Q. What was the first book that you would say really struck a chord with you, and why?
A. Like so many people who grew up before the age of television and the ubiquitous screen, I can’t really remember NOT reading… And being a newly reading child immediately post-war, there weren’t a huge number of childrens’ books around, as books in general had been sent for salvage as part of the war effort. So, I ended up reading the books my mother and grandmother had grown up on, and I do remember being extremely struck by Frances Hodgson Burnett’s A Little Princess, partly because the idea of having a respectful Indian servant seemed more fantastical than anything that happened in the story... In fact, over six decades on, I still think that!

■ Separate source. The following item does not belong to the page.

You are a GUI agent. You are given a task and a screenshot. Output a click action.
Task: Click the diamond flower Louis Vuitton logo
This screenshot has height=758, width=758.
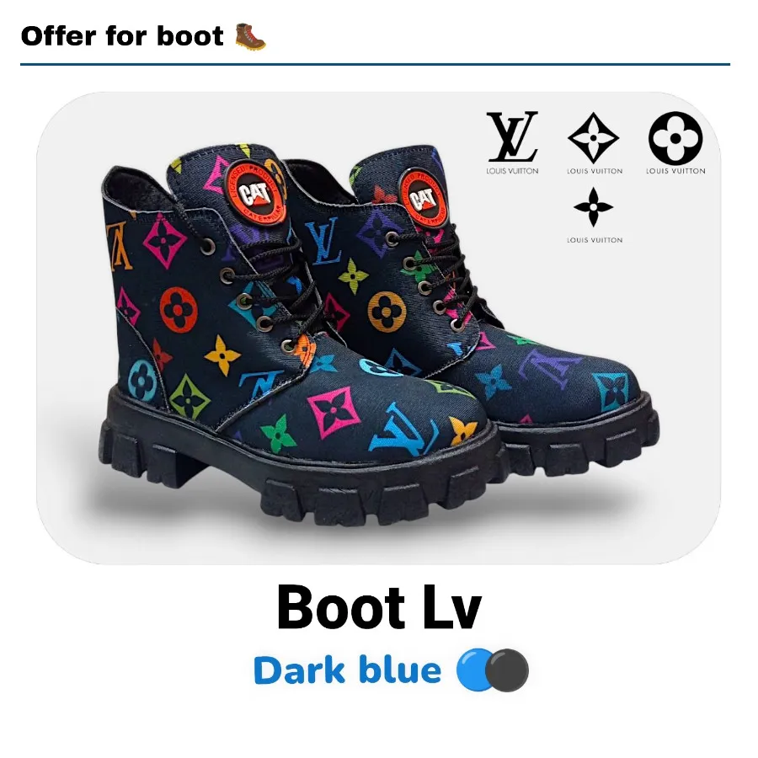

Q. Was there someone, or something, who inspired you to first get into writing?
A. I don’t honestly think so. I was always spellbound by story itself, by narrative, and I didn’t really mind if I was being told stories or telling them myself. I think that realising that story is how we all live our lives – public as well as private – is probably what got me into writing.
Q. What role do you believe books and literature have to play in an age where so much of our time is dominated by technology?
A. I think books and literature are more important than ever. A screen – which renders the viewer essentially passive – doesn’t feed the imagination or expand the mind in the way that something on a page (paper or electronic) does, because on the latter, one is required to visualise people and places, and thus engage and participate. Technology will, I’m sure, calm down in a few years’ time to take its proper place as both a fantastic tool and just another way of reading or acquiring knowledge – but it is essentially limited, and therefore not as enriching to the heart and mind as works which demand more from the reader in the first place.
Q. What can people expect at your talk/event at the Plymouth International Book Festival?
A. I hope they will be entertained, stimulated and encouraged to read and discuss and argue and generally be reminded that books are where all the great ideas are.
Q. Do you look forward to talking to people about your work, and what is the one message you hope the audience will take away with them?
A. Always. I love meeting readers.
Q. What is the best piece of advice you could give to someone who thinks they have a story to tell but is unsure of how to go about it?
A. I think what aspiring novelists have to do is train their powers of human observation, because often the smallest details are the most telling in indicating thought or motive or character. So I always suggest carrying a notebook with you, in which to scribble down ideas, or snatches of conversation you might overhear, or descriptions of things you see, in order to make you acutely aware of what people give away by what they say, or wear, or do – or even by what they appear to be trying to hide! You have to become a sort of benevolent human sleuth – but never forget that you are on the side of humanity. You have to understand, even if you condemn some actions, that novelists are always at their most convincing when they make the reader see WHY someone behaves as they do, even if the behaviour is reprehensible. That way, the reality – and therefore believability – of fiction lies.
Q. If you were to recommend one book that people should read this year, what would it be and why?
A. I would recommend a wonderfully written non-fiction book, which is as easy and compelling to read as a good novel. It’s Charlotte Higgins’ Under Another Sky, which is her journey round the country discovering what remains of Roman Britain. It is extremely engaging, and makes one realise how powerfully the Roman occupation influenced even our lives here today.